If he is a spy — it is amazing that someone with such little education and background was given such extensive security clearance — he may well continue running abroad.

John knows government from the inside as well as anyone, so I don’t know why it would be “amazing” at all. Over 4 million people hold US security clearances: That’s the equivalent of giving security clearances to the entire population of New Zealand. According to the U.S. Director of National Intelligence, a total of 642,831 people were approved for Confidential, Secret, and Top Secret clearances in FY 2010 alone (scroll down to page five).

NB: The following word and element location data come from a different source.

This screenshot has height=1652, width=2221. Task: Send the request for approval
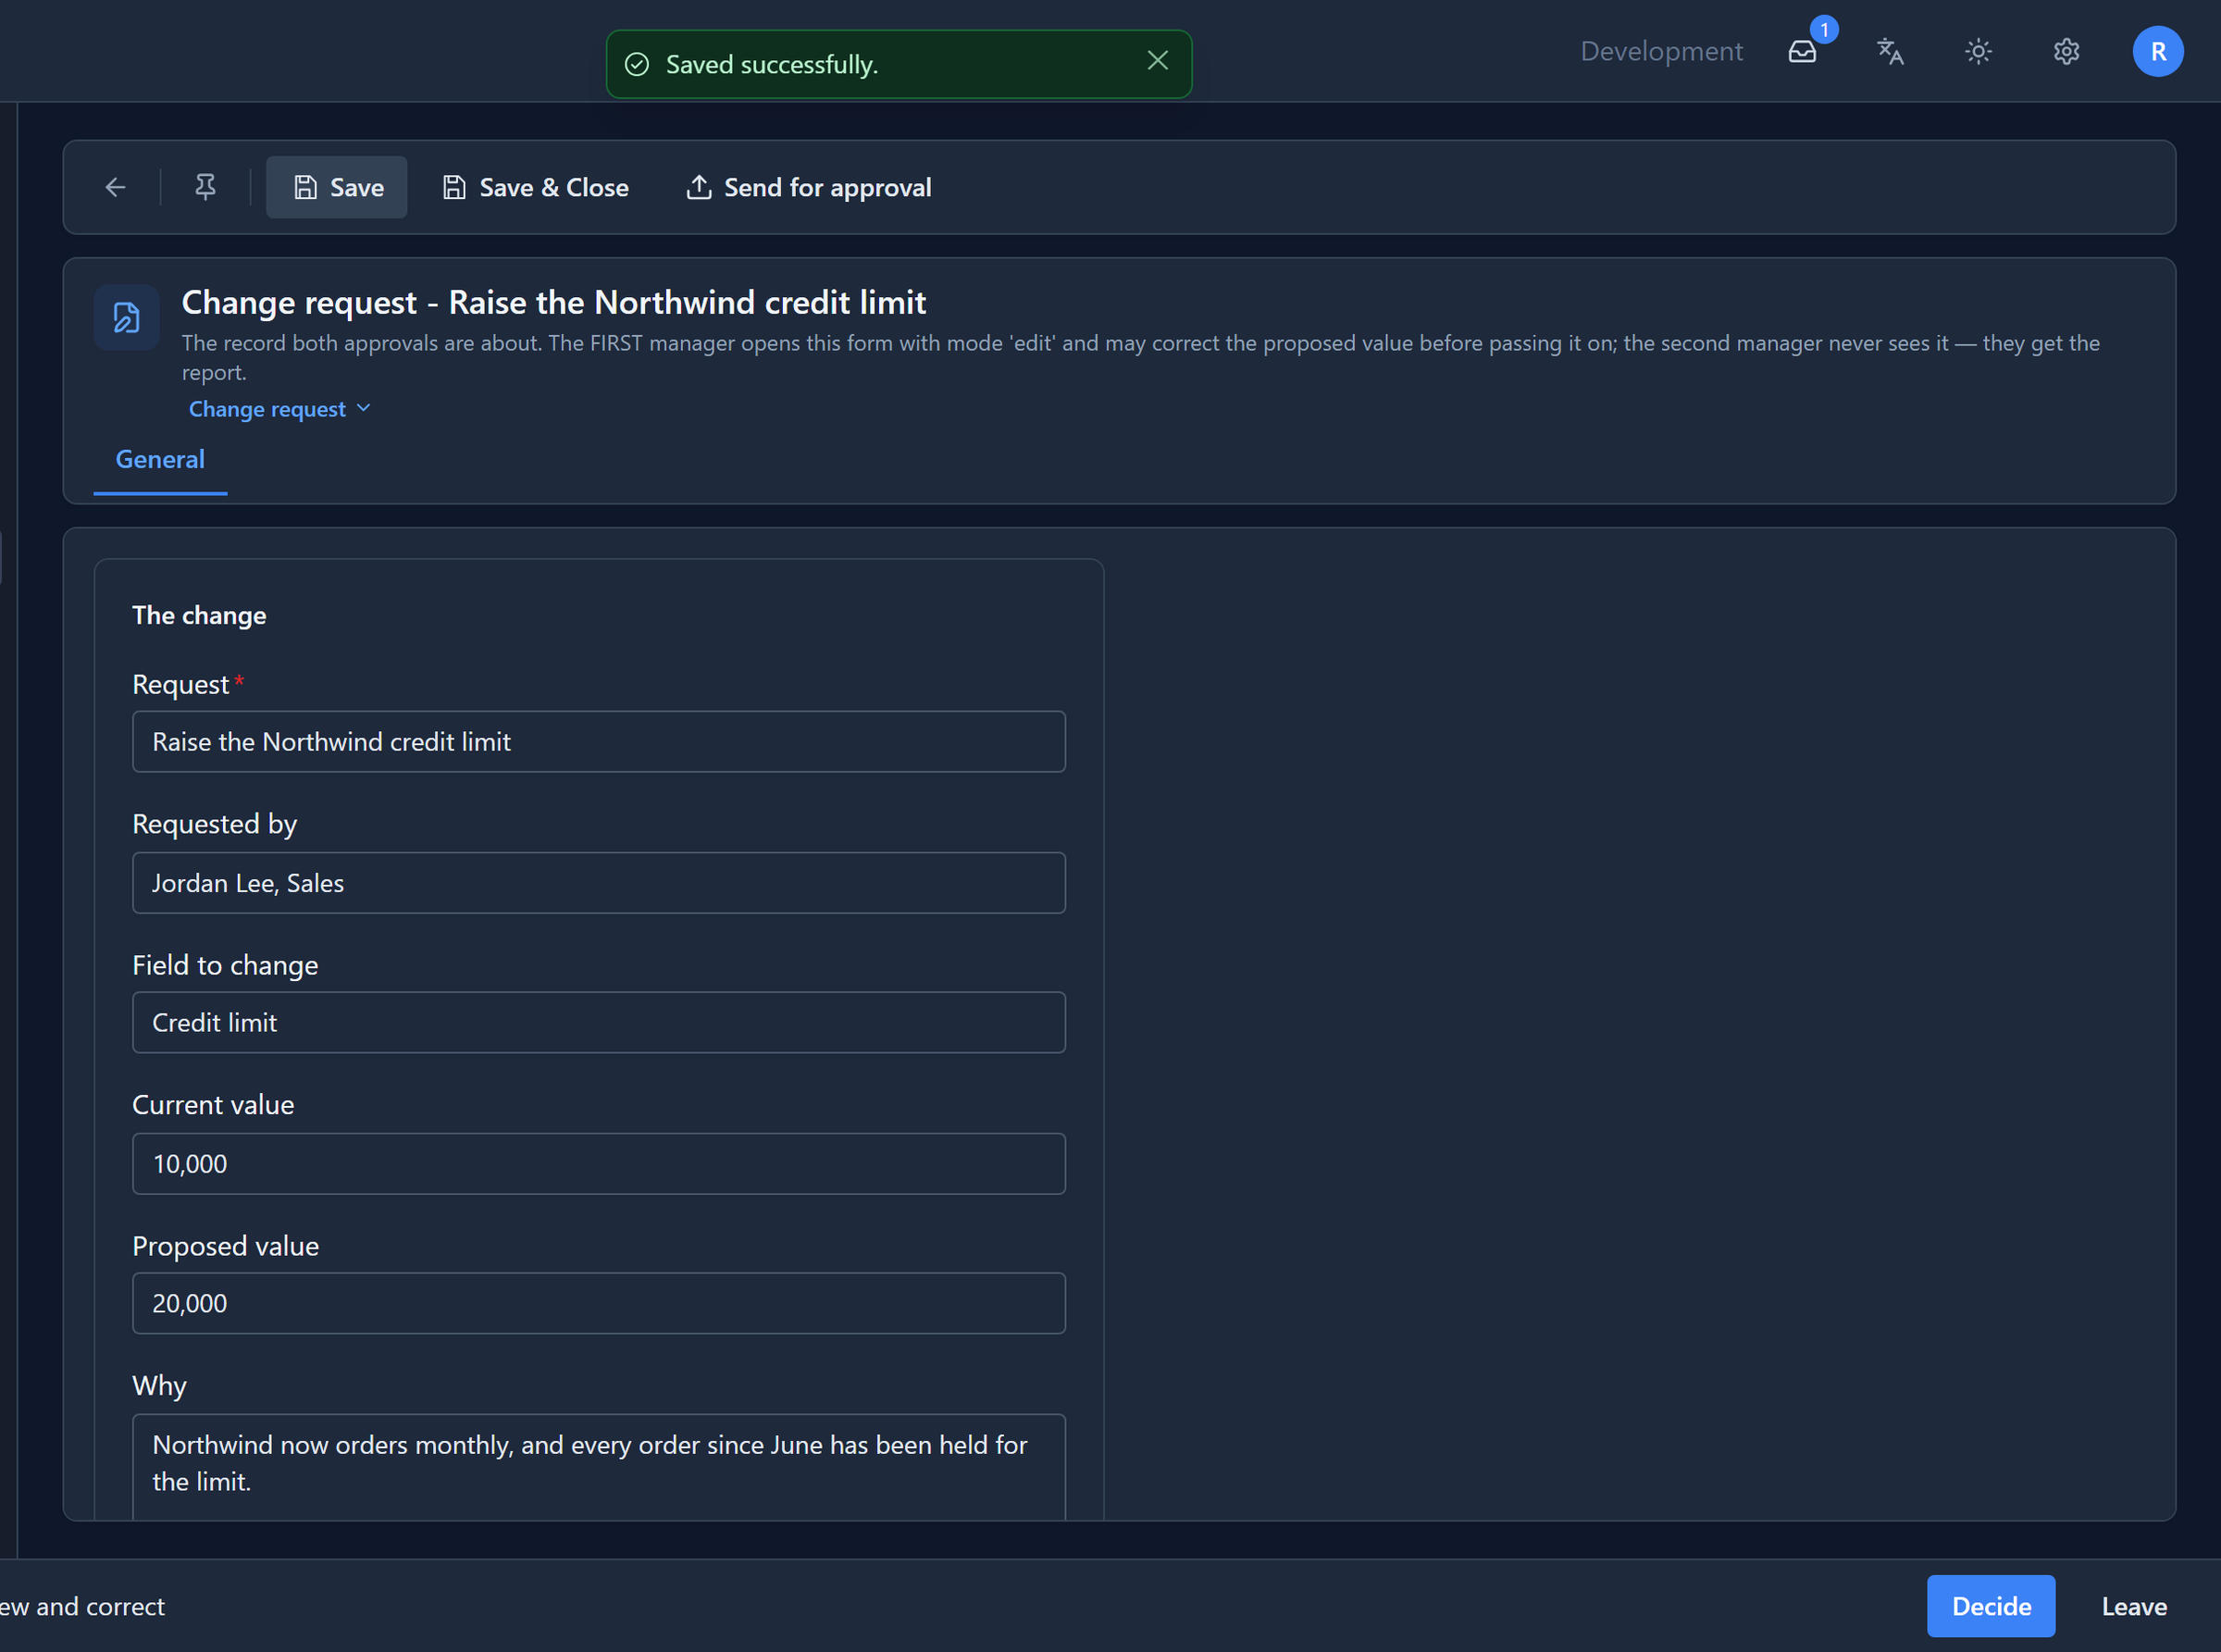[x=809, y=187]
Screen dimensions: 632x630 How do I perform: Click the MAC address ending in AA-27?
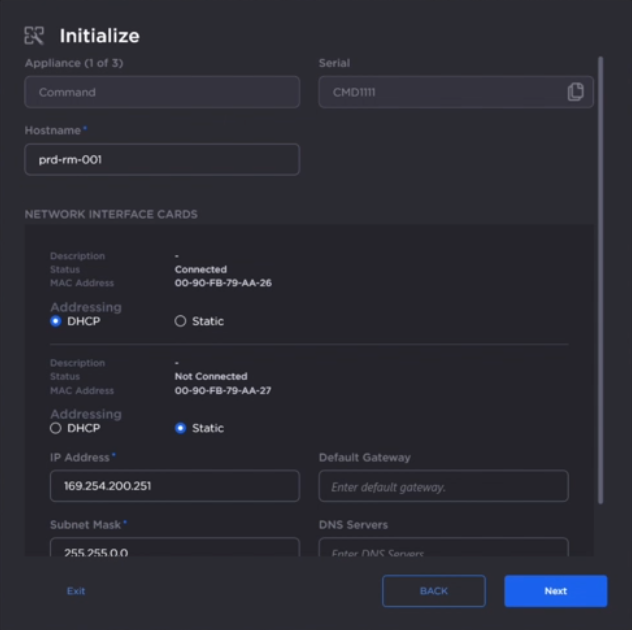point(223,391)
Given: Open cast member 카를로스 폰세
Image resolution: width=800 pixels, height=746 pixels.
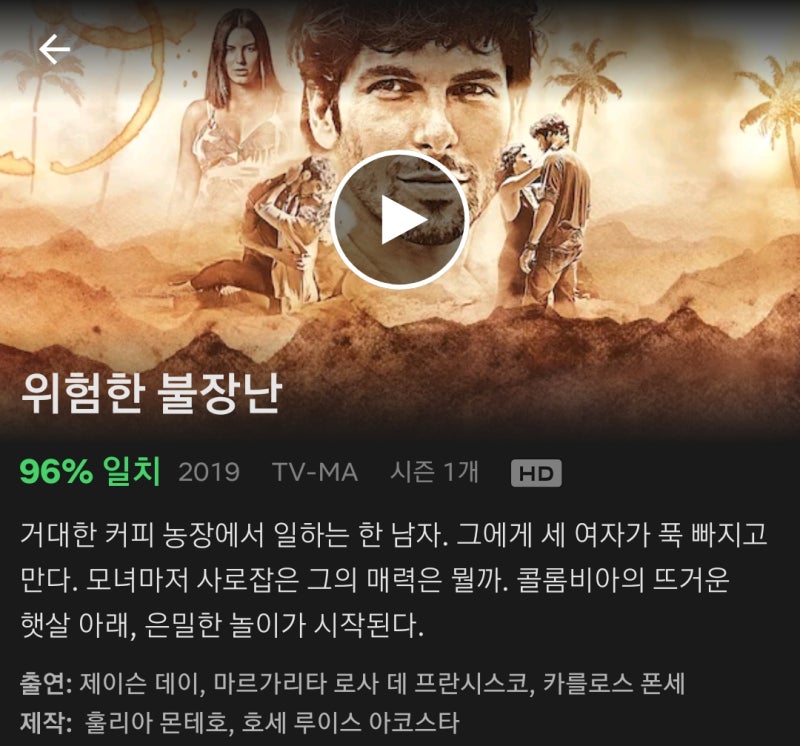Looking at the screenshot, I should pyautogui.click(x=613, y=683).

You know the way the bureaucracy works, John: How seriously do you think those two-thirds-of-a-million people were looked at? The report seems to suggest a turnover of about 600,000 in a typical year, which means that the actual number of Americans with some kind of security clearance from the last half-decade alone could be closer to seven million.

Even more amazing are the words immediately preceding that:

The number of clearances approved could not be obtained for FY 2009 . . .

So the same government that presumes the right to know my phone calls, my emails and my MasterCard purchases doesn’t know how many security clearances it issued in a given year.

The rationale given by defenders of this system over the last few days — oh, relax; there are over 300 million of us; the government doesn’t have time to comb through all the stuff it’s got on you — would seem to apply here: When 4 million people have security clearances, and another 1,800 people are getting new security clearances every day, the government doesn’t even have time to comb through them before it lets them comb through you.

Over at Powerline, Scott Johnson writes of Mr Snowden:

Read the Guardian profile and the Post articles and you will see that Snowden professes no loyalty to the United States. He conceives of himself as a citizen of the world, or of the realm of Digitalia. He does not sound like anyone to be trusted with an assessment on our behalf the costs and benefits of the course of action he has undertaken.

Just so. One reason for the citizenry not to entrust its personal information to the government is that the big, bloated, blundering government is stupid enough to entrust it to Edward Snowden, as it was previously stupid enough to entrust it to Bradley Manning (the Wikileaks leaker). It’s only a matter of time before the halfwit leviathan entrusts it to a Major Hasan or a Tamerlan Tsarnaev.